The first three minutes of an opening 11 that will be spoken of for decades were actually quite uneventful. Honestly, check the video. You'll watch it back enough.
On cue De Bruyne glided majestically in from the right touchline on halfway, exchanged passes with Sergio Aguero and found Sterling to dispatch one of those exquisite finishes he has come to make look routine.
3 - Kevin De Bruyne is the first player to deliver at least 3 assists in a CL quarter final since Ryan Giggs with Manchester United v Roma in 2007 (4). Prince . pic.twitter.com/m8DaQZVQqA— OptaJean (@OptaJean) April 17, 2019
City's masterful playmaker had broken the game open, with the added bonus of probably making his manager a little less stressed. In reality, he had released a monster.
Indeed, the only thing this game had in common with its predecessor was Son scoring.

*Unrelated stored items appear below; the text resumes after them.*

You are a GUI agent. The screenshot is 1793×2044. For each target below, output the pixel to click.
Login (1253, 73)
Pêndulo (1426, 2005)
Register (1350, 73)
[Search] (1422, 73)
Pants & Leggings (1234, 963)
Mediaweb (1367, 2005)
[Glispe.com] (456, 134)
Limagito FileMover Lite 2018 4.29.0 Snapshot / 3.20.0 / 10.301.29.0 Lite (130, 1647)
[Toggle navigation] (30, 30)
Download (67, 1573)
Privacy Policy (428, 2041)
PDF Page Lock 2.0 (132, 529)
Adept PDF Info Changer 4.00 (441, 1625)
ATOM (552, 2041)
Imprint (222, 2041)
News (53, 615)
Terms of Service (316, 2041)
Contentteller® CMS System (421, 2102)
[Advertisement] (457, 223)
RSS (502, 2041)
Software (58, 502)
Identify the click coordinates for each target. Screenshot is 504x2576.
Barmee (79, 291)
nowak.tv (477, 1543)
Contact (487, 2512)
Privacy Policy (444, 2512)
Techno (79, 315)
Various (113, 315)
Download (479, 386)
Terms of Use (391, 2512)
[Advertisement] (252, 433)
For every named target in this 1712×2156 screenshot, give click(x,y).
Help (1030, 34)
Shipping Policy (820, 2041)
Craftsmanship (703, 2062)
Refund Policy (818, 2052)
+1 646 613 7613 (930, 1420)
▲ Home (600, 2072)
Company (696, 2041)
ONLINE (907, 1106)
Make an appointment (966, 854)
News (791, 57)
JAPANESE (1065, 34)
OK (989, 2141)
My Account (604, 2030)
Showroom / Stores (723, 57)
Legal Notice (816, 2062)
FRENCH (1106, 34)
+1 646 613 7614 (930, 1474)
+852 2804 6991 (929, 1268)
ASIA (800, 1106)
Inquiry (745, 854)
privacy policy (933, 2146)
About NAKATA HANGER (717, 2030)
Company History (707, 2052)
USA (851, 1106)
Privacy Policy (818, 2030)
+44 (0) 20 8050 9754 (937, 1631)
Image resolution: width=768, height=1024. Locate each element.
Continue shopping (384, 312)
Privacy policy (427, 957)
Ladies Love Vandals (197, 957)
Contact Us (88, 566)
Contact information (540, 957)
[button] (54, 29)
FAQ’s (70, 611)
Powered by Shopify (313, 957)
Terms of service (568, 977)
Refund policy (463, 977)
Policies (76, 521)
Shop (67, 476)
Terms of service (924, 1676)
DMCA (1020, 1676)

Then he did again, both times aided by mistakes from the usually immaculate Aymeric Laporte.
Lucas Moura was jack-in-the-boxing to win headers against bigger men, with the plaster-casted Dele Alli a similar nuisance as the City defence was torn asunder. You imagine the stricken Harry Kane would have enjoyed himself.
Bernardo Silva was an author of some of Guardiola's Champions League pain in the red and white of Monaco two years ago and he was on hand to scramble a deflected equaliser before combining sublimely with De Bruyne for Sterling's second.
There had been 22 minutes, with many in attendance in need of some of that ice the England forward seemed to have running through his veins.
The relatively settled period that followed took place in a fog of disorientation for most, although De Bruyne retained enviable clarity.
Seeing every angle, he spotted one for a shot that Hugo Lloris somehow kept out after the restart
One of Tottenham's first-leg heroes for keeping out Aguero's penalty, Lloris had no chance when De Bruyne picked out the Argentinian in the 59th minute.
The strike came from virtually the same blade of grass as Aguero's final-day heroics seven years go. Watch it, drink it in. You will never see anything like this ever again.
On came Fernandinho in an attempt to bolt down the nonsense and there was the control Guardiola craved, within touching distance. But there was Fernando Llorente, bundling past the best efforts of City's defence to ensure it slipped agonisingly through his fingers.
Like Sterling – who, once this anguish subsides should reflect upon another display that places him among the very best in the game – Llorente's goal was subjected to a VAR review. The first quelled a braying stadium and the second stopped bedlam in its tracks.
A quadruple bid is now downsized to a tilt at a similarly unprecedented domestic treble. Although their exertions in vain here could take a significant toll, City are still in command of their own destiny in that regard.
It is hard to claim the same for Guardiola in the Champions League, after a wonderfully wild night in the competition he adores but can no longer tame.